_Required task_
Quote each of the entries below word for word, leaving out the pictures.

_Provided records_
--------------------
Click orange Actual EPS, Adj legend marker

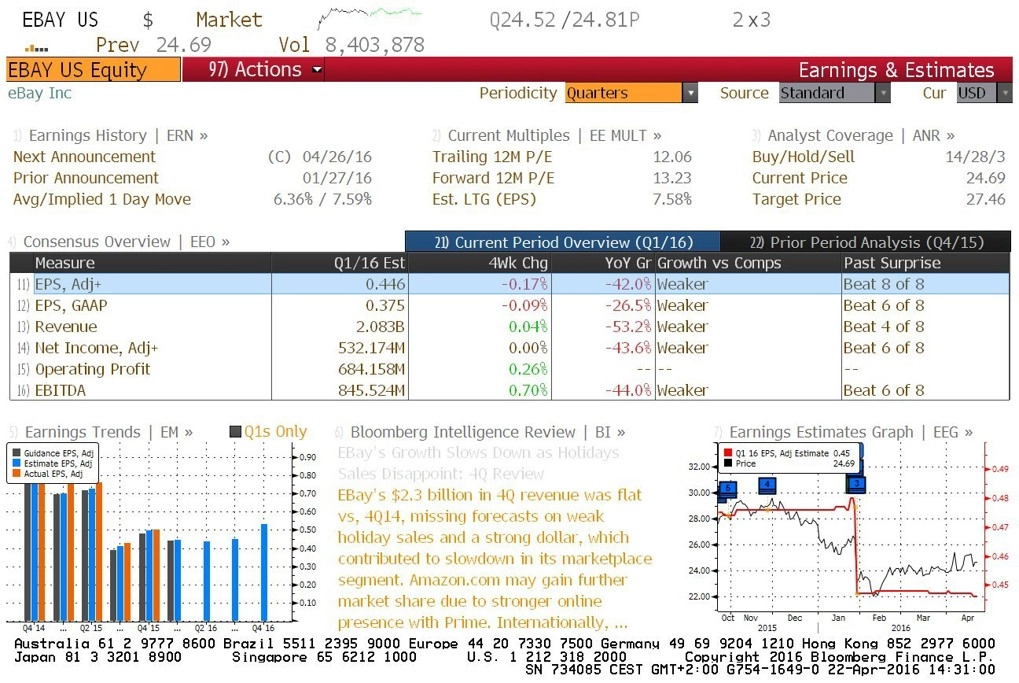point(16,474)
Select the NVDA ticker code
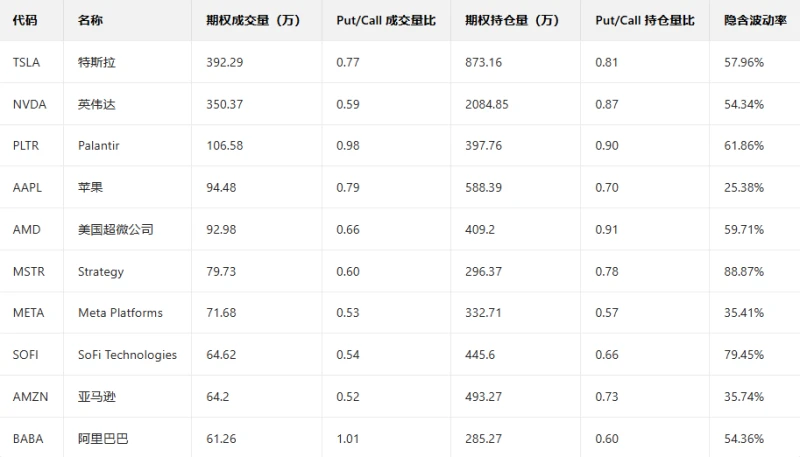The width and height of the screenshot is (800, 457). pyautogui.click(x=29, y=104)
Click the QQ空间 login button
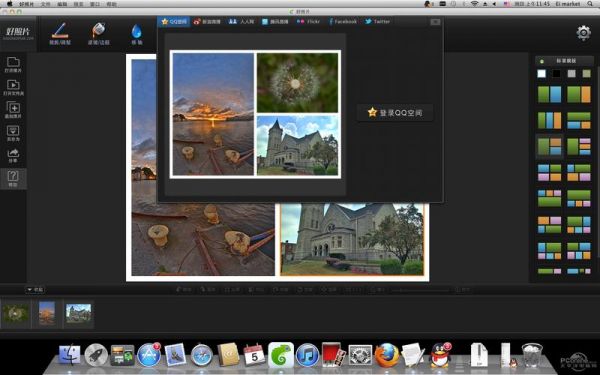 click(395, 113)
--------------------
_Result of the task_
Click orange Actual EPS, Adj legend marker

point(16,474)
Select the NVDA ticker code
The width and height of the screenshot is (800, 457). pyautogui.click(x=29, y=104)
Click the QQ空间 login button
 click(395, 113)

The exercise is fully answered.